Maud was undeniably good-looking, lovely figure, good legs. She looked healthy. She had money, a private income, and he knew that rather than renting it, she owned The Larches. The daughter, who might have been a nuisance hanging about the place, was about to get married herself and apparently intended to live in London. Her existence showed him that Maud was a fertile woman who would bear him children. He would accept her proposal, but keep her waiting a few days. During those few days, which stretched into a week, Maud suffered the agonies that would have been hers had she truly been in love with Jack Greystock. He would never reply, her money would run out, his mother would forbid the marriage, one by one everyone she knew would desert her. Her daughter was soon going, her only friends would be sure to abandon her once Hope had left. The illness she was convincing herself she had when she’d told Hope she was a “semi-invalid” was taking the form of recurrent headaches, a pain in her back, a temperature that came on in the evenings.

All these symptoms, or whatever they were, went away when Jack Greystock arrived on her doorstep. He walked in, put his arms round her, and kissed her. Maud submitted, she thought she had better. After all, there would be plenty more of it if they were to be husband and wife, and she must get used to it. Ronnie Clifford and the springtime meadows were a world away.

Genial and cheerful when everything was going his way, Jack told her without being asked that he had never believed a word of that village gossip, but he was adamant on the subject of a registrar’s office wedding. Of course they would be married in church, no question about it.

“Don’t let me hear any more nonsense like that,” said Jack, no longer genial but taking a hectoring tone.

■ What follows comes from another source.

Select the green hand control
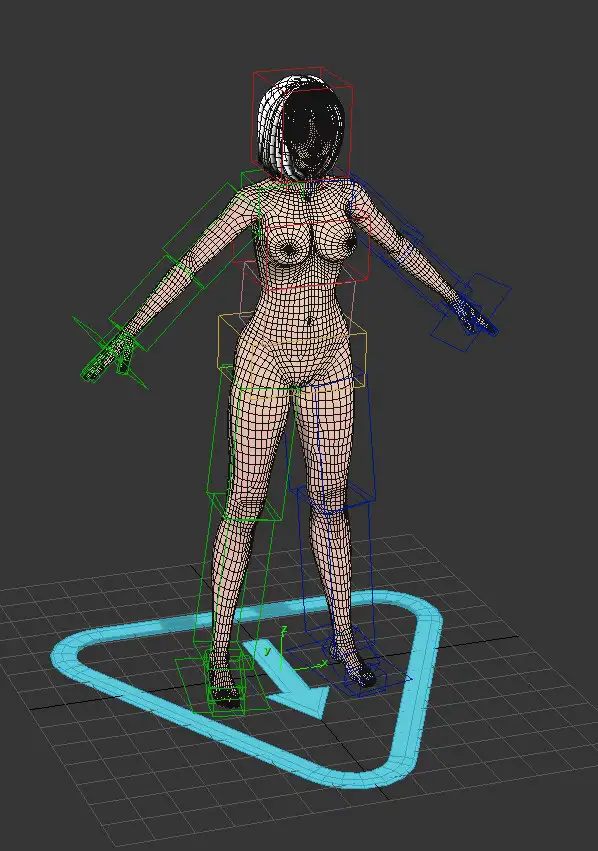Image resolution: width=598 pixels, height=851 pixels. [109, 353]
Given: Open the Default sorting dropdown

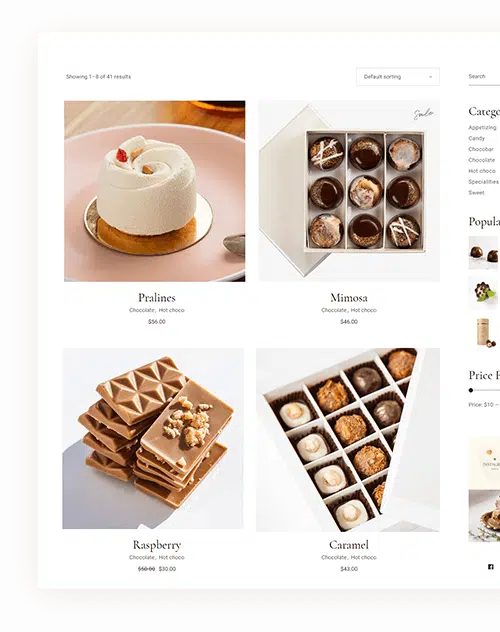Looking at the screenshot, I should (398, 77).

Maud whimpered but let him hear no more nonsense like that. The vicar, an innocent, unsuspicious man, took it for granted she was a widow, and that was how she was referred to in the banns: “Maud Jean Goodwin, widow of this parish.” She could hardly believe her luck and was cheerful for the rest of the day. But in the years to come she sometimes wondered if that single word, the wrong word in the right place, would make her marriage illegal; if perhaps the time came when Jack wanted to escape matrimony or, come to that, she did, they could get out of it by telling the vicar she had really been a spinster.

The wedding was quiet, attended only by Jack’s mother and some village people, his friends, not Maud’s. But the Hardings came and Mr. and Mrs. Christian Imber came. Jack took Maud on honeymoon for a long weekend to Sidmouth, where she began sharing a bed with a man, something that had never happened to her before, and something else that had only happened twice, sexual intercourse. She remembered something she had forgotten for years, the teacher telling her and the other girls that sex between husband and wife was a “special kind of loving embrace.” She had no intention of passing that one on to Jack. He never said much, but told her again and again that he was crazy about her. It became a kind of mantra, accompanying every sexual advance. He never used contraception as he hoped for several children, and she didn’t know how to.

If Hope’s marriage, entered into so young, seemed happy enough, with four children arriving in twelve years—they jogged along, as Christian put it, pointing out that few people divorced in the 1950s—Maud’s was something of an ordeal. While Jack kept her in a higher level of comfort than she had been used to, he behaved as if the Married Women’s Property Act, now more than seventy years old, had never been passed. Taking it for granted that everything she possessed should be transferred to him, he nevertheless refused her a joint account on the grounds that
women knew nothing about handling money. Jack was a sadist in a small way. It amused him to make Maud afraid of him, justifying his intimidating behaviour by reminding himself that his wife hadn’t been a pillar of virtue when he married her. There was the illegitimate child for one thing, then the funny business of pretending her brother was her husband, not to mention that murderer who had lived in her house. A spot of bullying was only what she deserved.